--- INFORMATION GIVEN ---

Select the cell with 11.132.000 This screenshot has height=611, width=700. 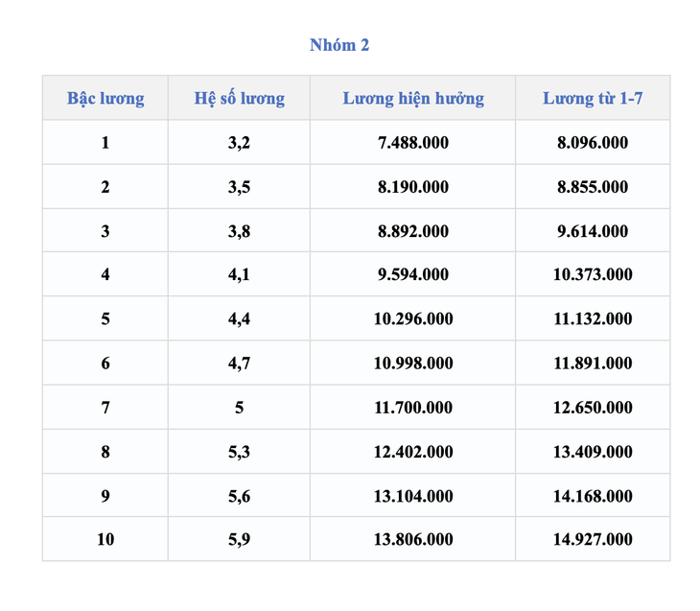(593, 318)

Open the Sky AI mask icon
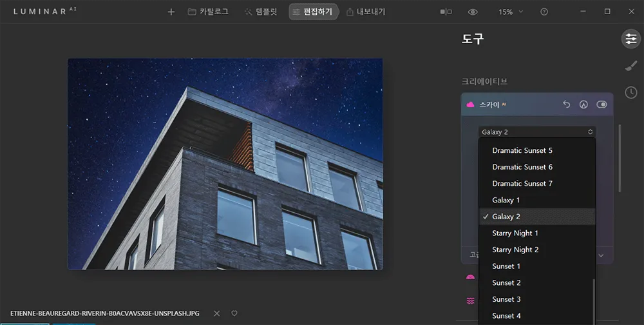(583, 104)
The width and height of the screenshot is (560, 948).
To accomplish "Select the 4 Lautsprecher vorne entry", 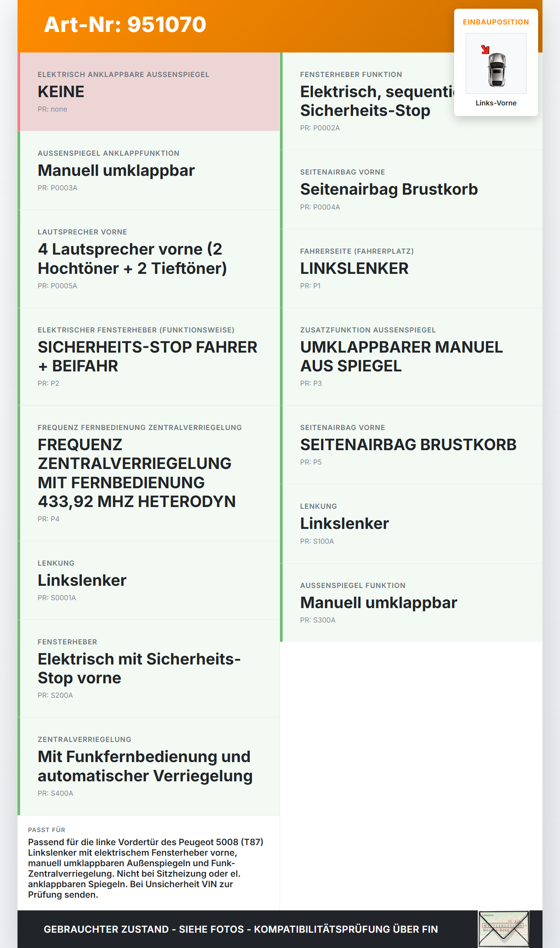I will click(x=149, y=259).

---
--- INFORMATION GIVEN ---

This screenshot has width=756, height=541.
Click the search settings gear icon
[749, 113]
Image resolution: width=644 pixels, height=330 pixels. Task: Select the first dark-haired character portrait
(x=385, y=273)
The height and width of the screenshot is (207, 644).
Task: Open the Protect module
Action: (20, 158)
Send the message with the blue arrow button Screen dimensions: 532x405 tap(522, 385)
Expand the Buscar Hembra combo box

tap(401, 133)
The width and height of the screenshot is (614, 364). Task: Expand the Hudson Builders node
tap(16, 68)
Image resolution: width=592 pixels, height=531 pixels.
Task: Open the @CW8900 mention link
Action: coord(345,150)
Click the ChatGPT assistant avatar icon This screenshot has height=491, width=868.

---

■ EXERCISE OBJECTIVE
Look above for the line holding "This screenshot has width=756, height=541." and the line holding "Click the ChatGPT". Retype both, and every line between them, word for word and nothing else.

■ ANSWER TO THIS EXERCISE
This screenshot has width=756, height=541.
Click the search settings gear icon
[749, 113]
Image resolution: width=644 pixels, height=330 pixels. Task: Select the first dark-haired character portrait
(x=385, y=273)
The height and width of the screenshot is (207, 644).
Task: Open the Protect module
Action: (20, 158)
Send the message with the blue arrow button Screen dimensions: 532x405 tap(522, 385)
Expand the Buscar Hembra combo box

tap(401, 133)
The width and height of the screenshot is (614, 364). Task: Expand the Hudson Builders node
tap(16, 68)
Image resolution: width=592 pixels, height=531 pixels.
Task: Open the @CW8900 mention link
Action: coord(345,150)
Click the ChatGPT assistant avatar icon This screenshot has height=491, width=868.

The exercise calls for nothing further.